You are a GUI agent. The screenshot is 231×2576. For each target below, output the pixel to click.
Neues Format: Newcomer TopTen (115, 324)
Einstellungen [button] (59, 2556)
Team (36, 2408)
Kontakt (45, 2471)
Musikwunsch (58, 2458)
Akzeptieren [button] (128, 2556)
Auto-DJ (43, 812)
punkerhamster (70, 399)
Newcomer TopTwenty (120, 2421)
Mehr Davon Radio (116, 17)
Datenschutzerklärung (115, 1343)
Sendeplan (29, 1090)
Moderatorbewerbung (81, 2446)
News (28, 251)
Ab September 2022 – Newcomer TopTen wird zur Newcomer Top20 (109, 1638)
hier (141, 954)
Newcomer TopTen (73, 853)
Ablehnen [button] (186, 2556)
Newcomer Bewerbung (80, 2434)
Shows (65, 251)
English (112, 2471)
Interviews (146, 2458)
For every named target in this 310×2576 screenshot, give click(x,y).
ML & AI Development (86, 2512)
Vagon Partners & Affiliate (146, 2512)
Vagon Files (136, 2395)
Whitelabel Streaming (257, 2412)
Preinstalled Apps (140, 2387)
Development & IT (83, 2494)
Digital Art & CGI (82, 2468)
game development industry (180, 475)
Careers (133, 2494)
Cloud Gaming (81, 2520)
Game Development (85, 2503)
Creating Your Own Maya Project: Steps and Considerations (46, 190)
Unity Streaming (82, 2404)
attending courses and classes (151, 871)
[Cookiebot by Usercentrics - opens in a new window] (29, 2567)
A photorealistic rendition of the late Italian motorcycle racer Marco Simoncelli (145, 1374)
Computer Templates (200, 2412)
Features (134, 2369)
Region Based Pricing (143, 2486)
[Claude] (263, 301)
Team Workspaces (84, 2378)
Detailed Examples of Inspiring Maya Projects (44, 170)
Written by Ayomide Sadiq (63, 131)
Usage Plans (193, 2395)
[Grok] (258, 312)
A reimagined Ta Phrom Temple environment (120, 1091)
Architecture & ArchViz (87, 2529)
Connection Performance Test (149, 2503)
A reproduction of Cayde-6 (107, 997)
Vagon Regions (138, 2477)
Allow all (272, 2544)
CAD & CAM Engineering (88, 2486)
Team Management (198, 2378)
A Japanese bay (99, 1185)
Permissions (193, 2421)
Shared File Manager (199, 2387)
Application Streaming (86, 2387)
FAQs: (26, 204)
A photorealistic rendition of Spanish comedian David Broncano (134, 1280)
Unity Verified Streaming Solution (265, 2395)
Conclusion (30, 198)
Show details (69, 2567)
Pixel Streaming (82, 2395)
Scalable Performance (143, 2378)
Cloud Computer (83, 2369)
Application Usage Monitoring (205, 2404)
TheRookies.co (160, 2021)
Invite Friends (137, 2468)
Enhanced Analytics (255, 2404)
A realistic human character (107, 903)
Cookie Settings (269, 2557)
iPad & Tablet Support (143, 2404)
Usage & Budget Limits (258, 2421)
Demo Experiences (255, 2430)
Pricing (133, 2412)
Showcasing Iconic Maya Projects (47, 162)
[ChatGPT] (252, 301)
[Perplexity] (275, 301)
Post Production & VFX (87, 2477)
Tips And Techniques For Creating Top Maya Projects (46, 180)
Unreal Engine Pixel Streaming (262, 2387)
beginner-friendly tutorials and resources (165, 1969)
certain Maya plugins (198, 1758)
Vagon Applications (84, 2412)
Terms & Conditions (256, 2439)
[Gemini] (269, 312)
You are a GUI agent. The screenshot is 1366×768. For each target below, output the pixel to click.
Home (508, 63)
...
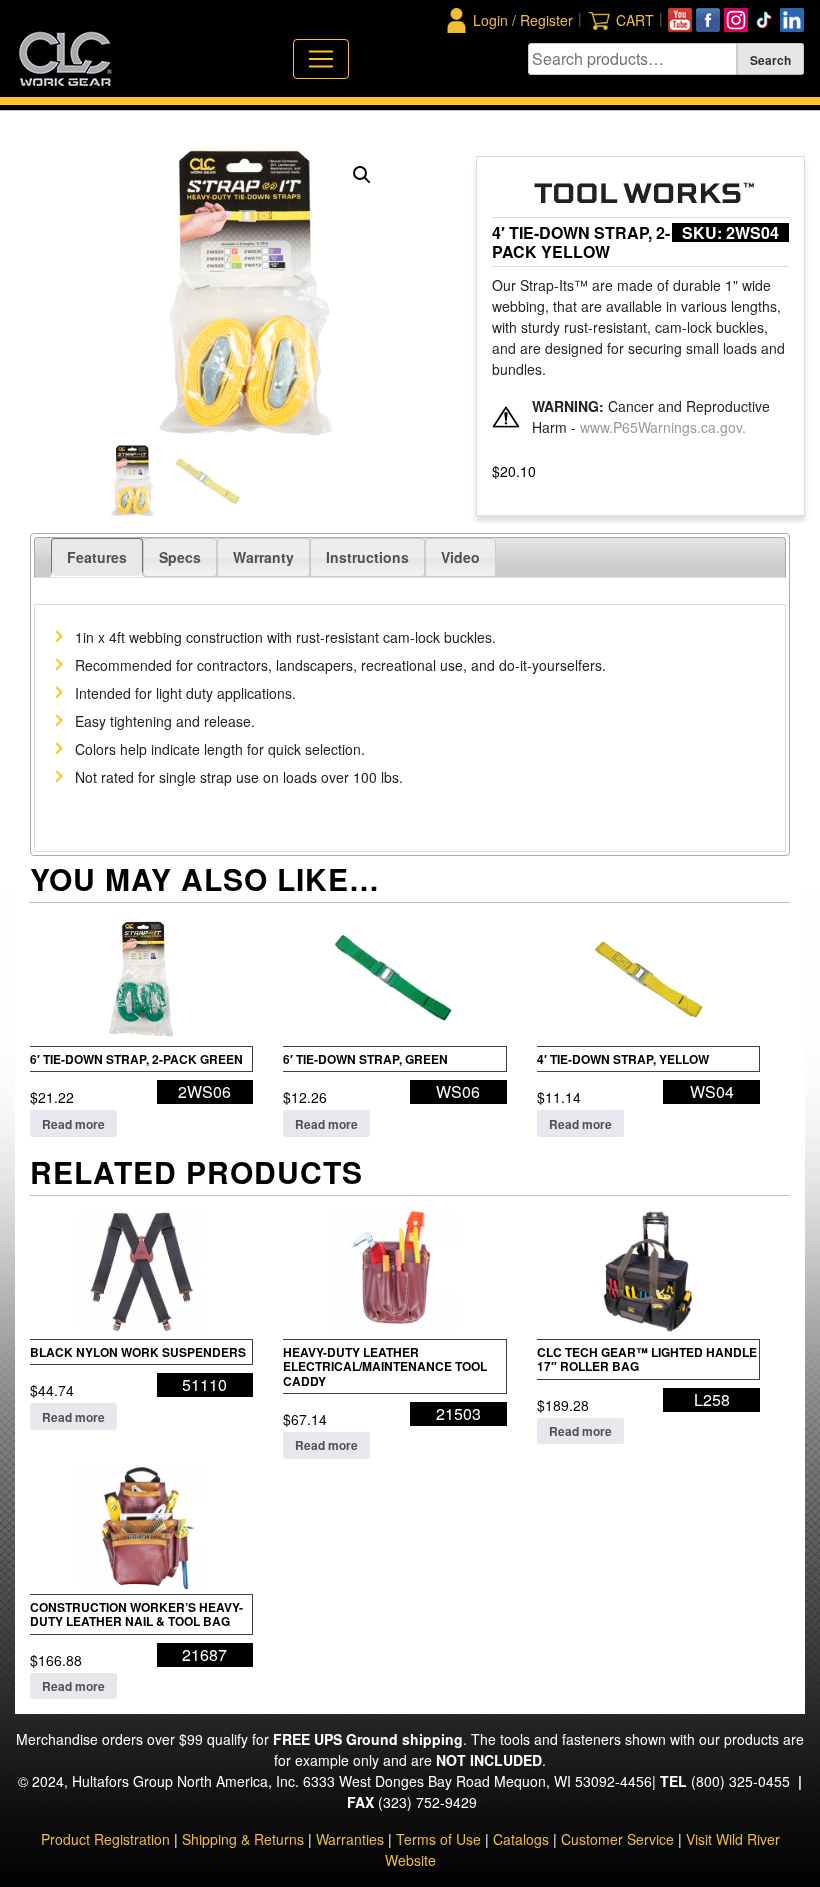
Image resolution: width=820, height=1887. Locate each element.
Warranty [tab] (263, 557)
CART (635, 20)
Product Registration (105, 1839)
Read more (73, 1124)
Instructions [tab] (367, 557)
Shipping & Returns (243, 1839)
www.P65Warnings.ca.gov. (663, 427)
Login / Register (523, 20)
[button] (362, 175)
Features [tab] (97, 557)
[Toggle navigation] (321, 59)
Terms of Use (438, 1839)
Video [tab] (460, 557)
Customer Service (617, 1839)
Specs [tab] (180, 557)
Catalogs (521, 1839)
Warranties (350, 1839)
--
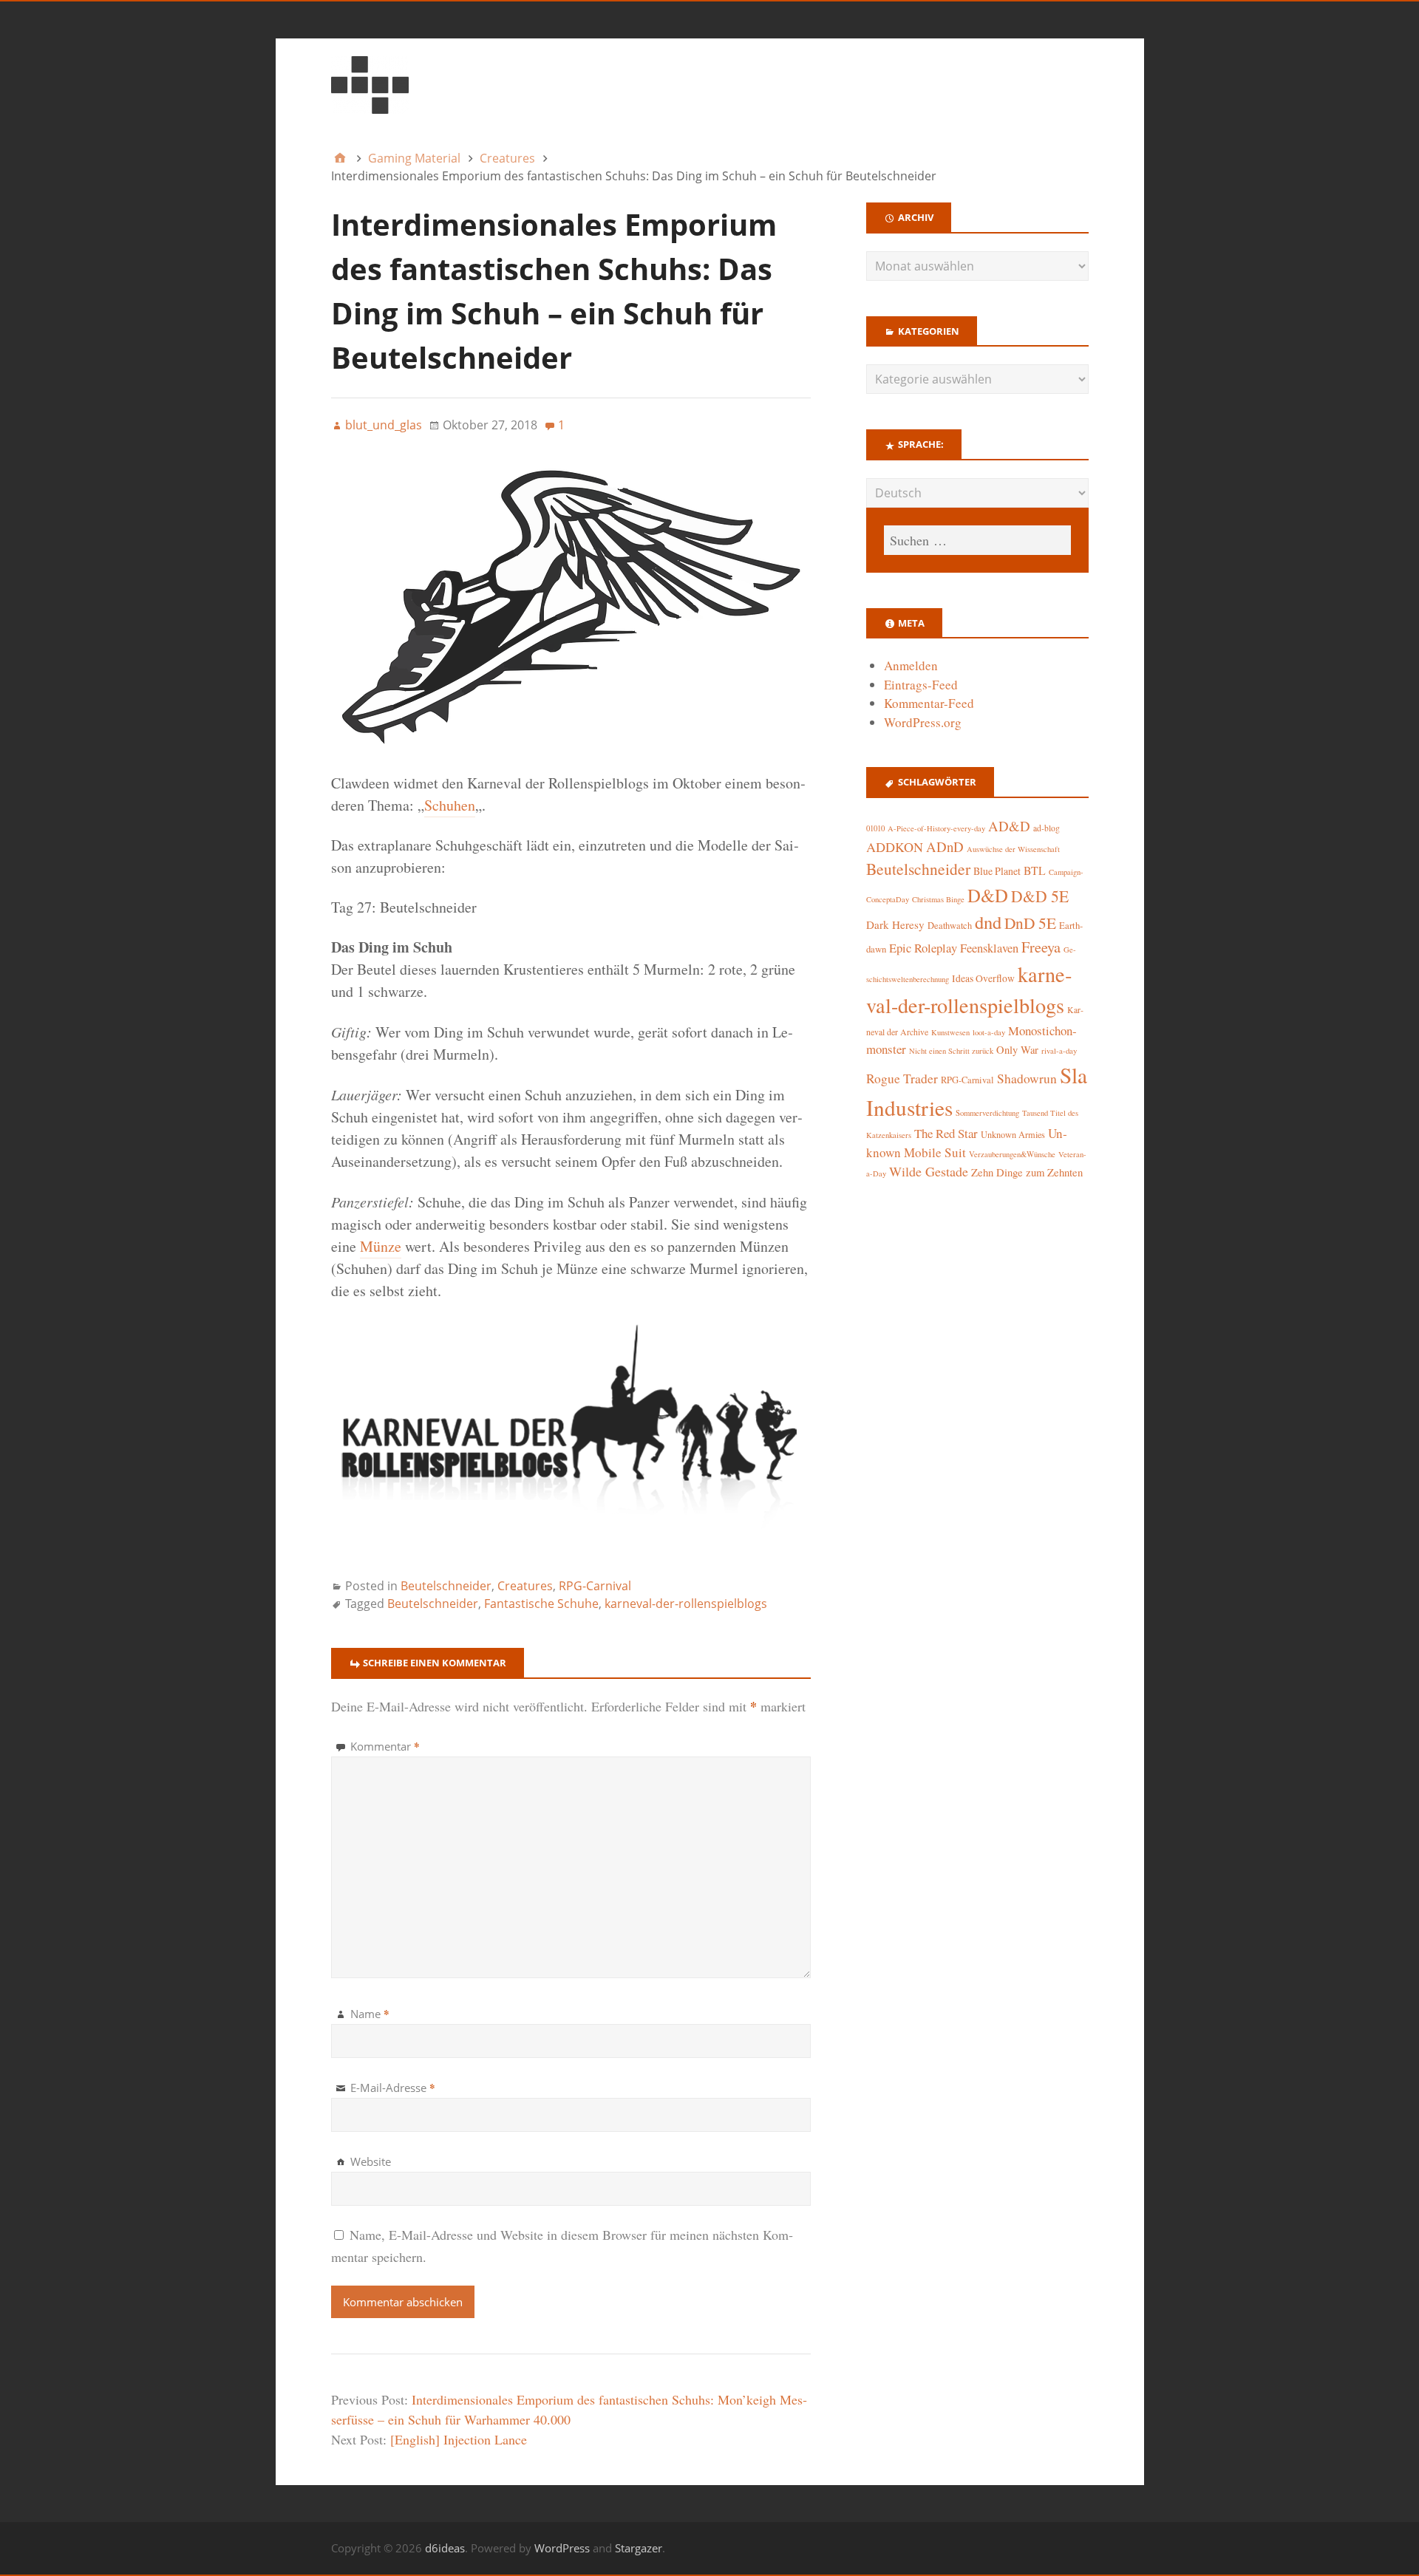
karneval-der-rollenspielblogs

TASK TO CARRY OUT: Of the lines above, extract only those from the line with "certain Maya plugins (198, 1758)" to the line with "Home (508, 63)", both included, exactly as written.

ANSWER SECTION:
certain Maya plugins (198, 1758)
Vagon Applications (84, 2412)
Terms & Conditions (256, 2439)
[Gemini] (269, 312)
You are a GUI agent. The screenshot is 1366×768. For each target below, output the pixel to click.
Home (508, 63)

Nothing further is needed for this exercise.